I hear your speech today regarding the Commercial Driver’s Examination Medical Charges and the key points that was mentioned were:

a) protection of consumers.

b) there were clinics charging less before down to as low RM30 or RM40 for example.

c) now because the form was printed RM80, all clinics are now charging that which is not meant to be.

If I may go point by point, first we must protect consumers which I fully agree.

On the other hand, don’t we want to protect the lives of the public using our roads? Don’t we want to make sure that all the innocent victims going about in their daily routines that were killed or maimed permanently due to unfit drivers be avoided? Don’t we want to make sure that drivers who are not fit, can’t see properly, burdened by diseases or drug use do not continue to be a source of public danger?

Malaysia has the third highest fatality rate from road traffic accidents in Asia and Asean, behind Thailand and Vietnam.

The Global Status Report on Road Safety published by the World Health Organization (WHO) and the World Bank in December 2018 reported that Malaysia had 7,152 deaths in 2016. In addition there are many more accidents that result in permanent disabilities, affecting the lives of those involved and their families, many times for the worse.

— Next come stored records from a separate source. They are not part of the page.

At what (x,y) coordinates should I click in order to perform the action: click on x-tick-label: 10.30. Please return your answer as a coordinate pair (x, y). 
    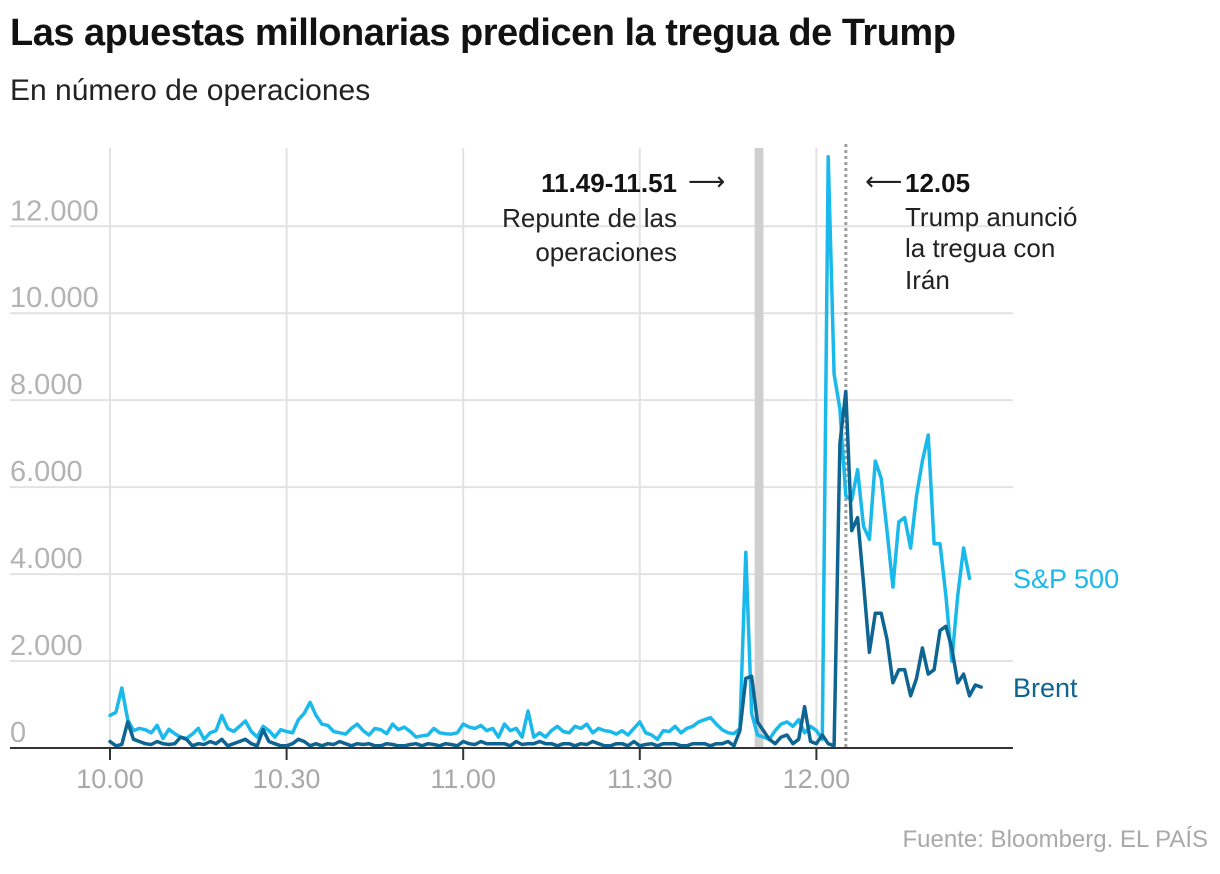
    Looking at the image, I should click on (287, 779).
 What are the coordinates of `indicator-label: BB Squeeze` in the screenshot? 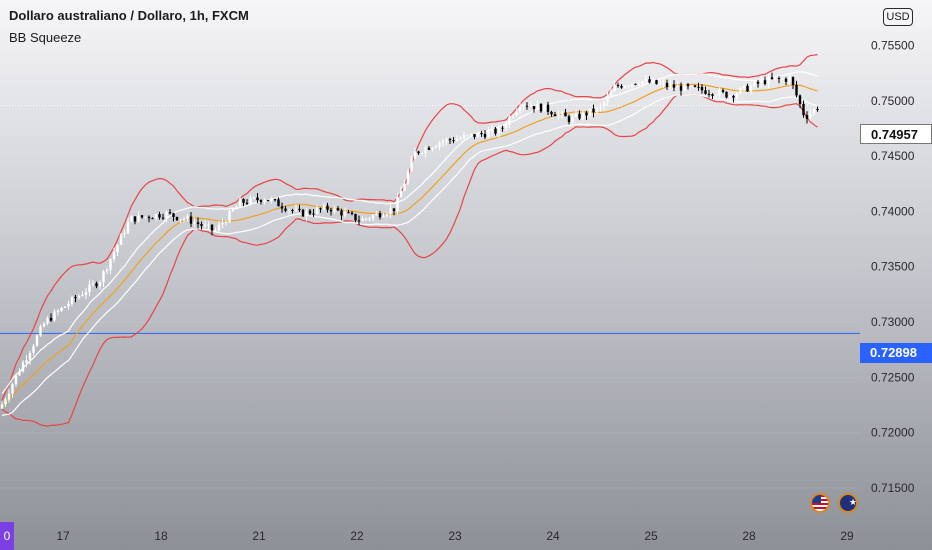 It's located at (46, 38).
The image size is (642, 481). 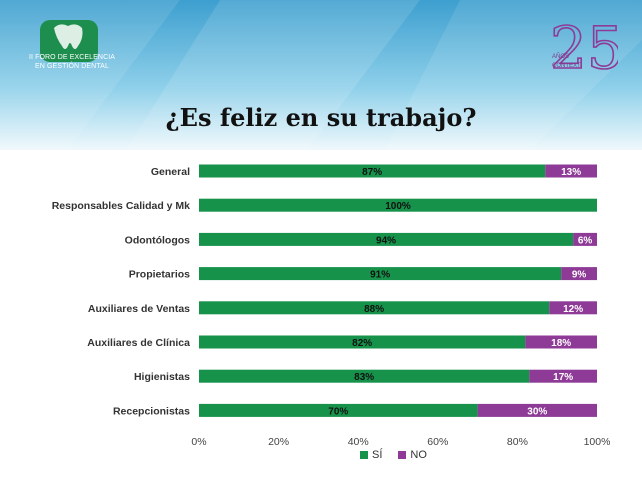 I want to click on data-label: 12%, so click(x=573, y=310).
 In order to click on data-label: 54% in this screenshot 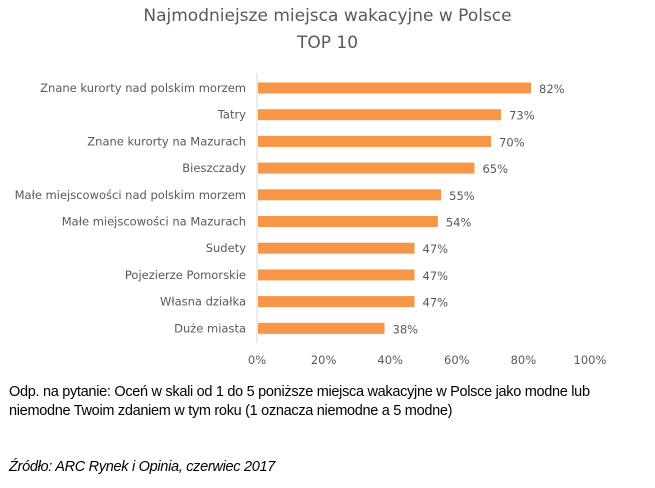, I will do `click(459, 223)`.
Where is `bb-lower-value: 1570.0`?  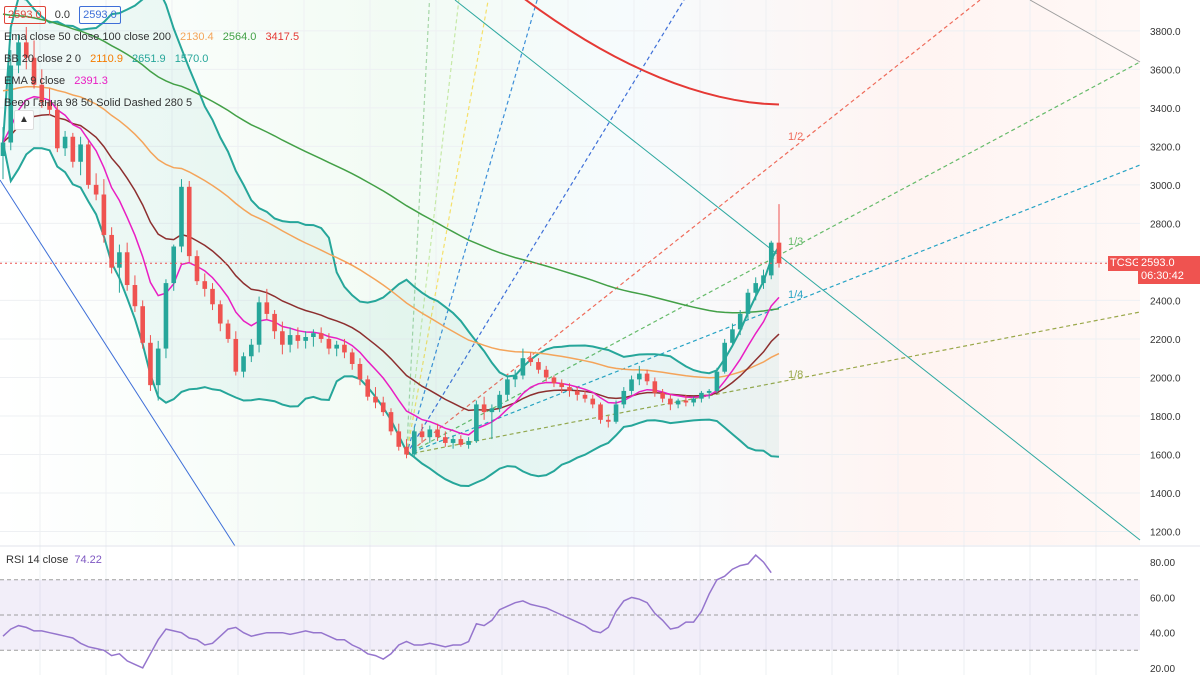 bb-lower-value: 1570.0 is located at coordinates (192, 59).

How do we explain to those families whose loved ones are forever lost or injured permanently that some drivers have eyesight problems or psychiatric problems etc that were missed by the medical examiners because they are not able to do a complete and thorough examination? Don’t we want to protect all Malaysians on the road with already the thousands of accidents that happened daily?

It is true that there are clinics that charged less even to the tune of RM8, but do you really think that for a 30-minute thorough history and examination that involves nine pages of form by a doctor who had gone through six years of medical school, and another five to six years of training, that RM30 or RM40 is sustainable for any doctor to run an even basic quality service?

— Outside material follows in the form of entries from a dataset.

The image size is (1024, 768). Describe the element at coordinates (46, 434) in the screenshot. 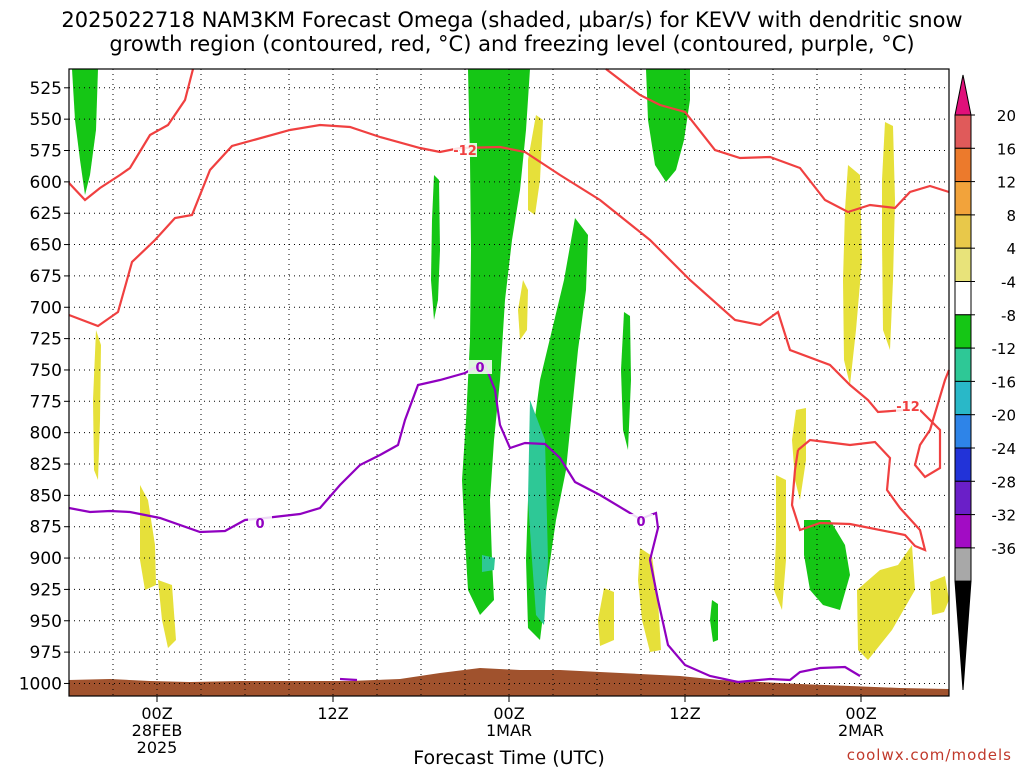

I see `y-tick-label-800: 800` at that location.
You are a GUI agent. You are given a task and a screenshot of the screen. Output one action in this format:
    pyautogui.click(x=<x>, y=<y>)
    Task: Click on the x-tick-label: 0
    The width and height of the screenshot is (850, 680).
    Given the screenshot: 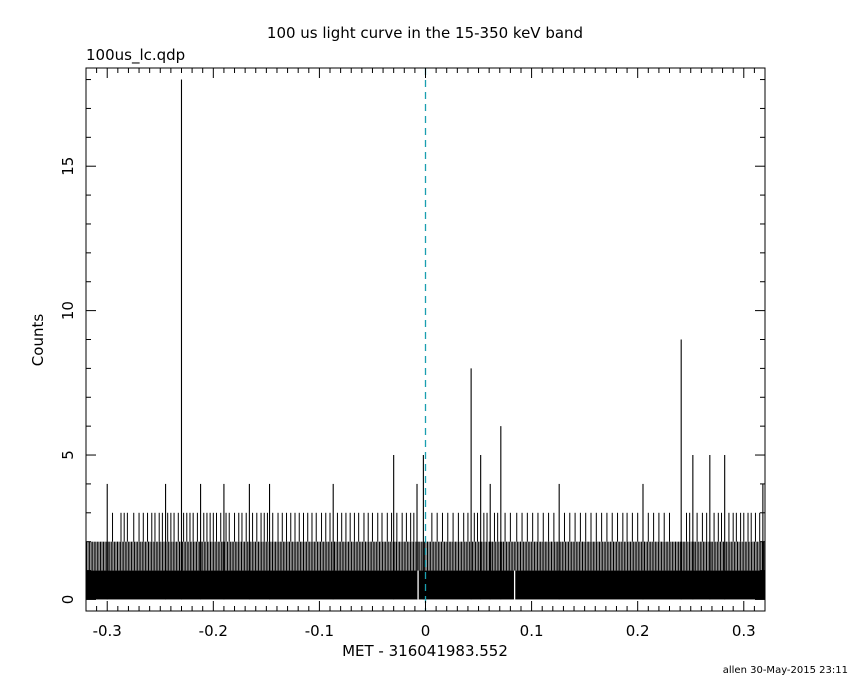 What is the action you would take?
    pyautogui.click(x=426, y=631)
    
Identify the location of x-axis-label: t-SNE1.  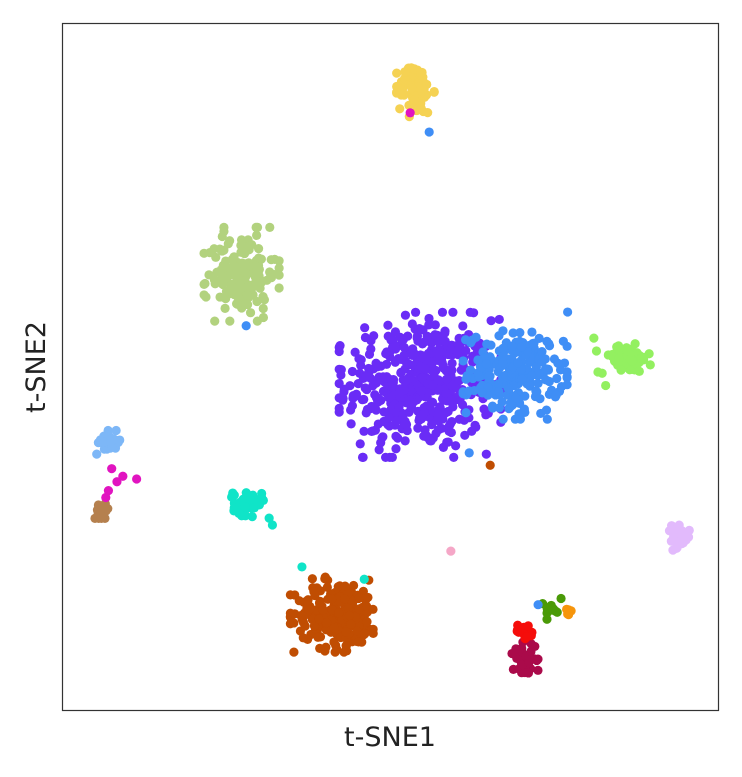
(390, 738).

Or is it quality and thorough examination is not the priority here, but slipshod cursory examination acceptable when we are dealing with people’s lives?

Please tell me what fees do you think the examiner should be paid?

Finally, the RM80 wasn’t really plucked from thin air. It was with careful consideration of the work, time, efforts and training required to do a thorough complete examination, making sure that all drivers passed are fit to drive and posing the least danger to the public on the road. In addition, it’s also aiming to be the most consumer friendly price that is sustainable.

It’s also a fee that allows the doctors to be sustainable in their practice. GPs don’t live on air and water only, and neither do their staff unfortunately.

So respected Minister, I appeal that you do the right thing, maintain the appropriate charges so doctors can continue to provide a high quality service making the lives of every Malaysian on the road as safe as possible.

Dr John Teo is a consultant obstetrician and gynaecologist from Kota Kinabalu, Sabah.

  • This is the personal opinion of the writer or publication and does not necessarily represent the views of CodeBlue.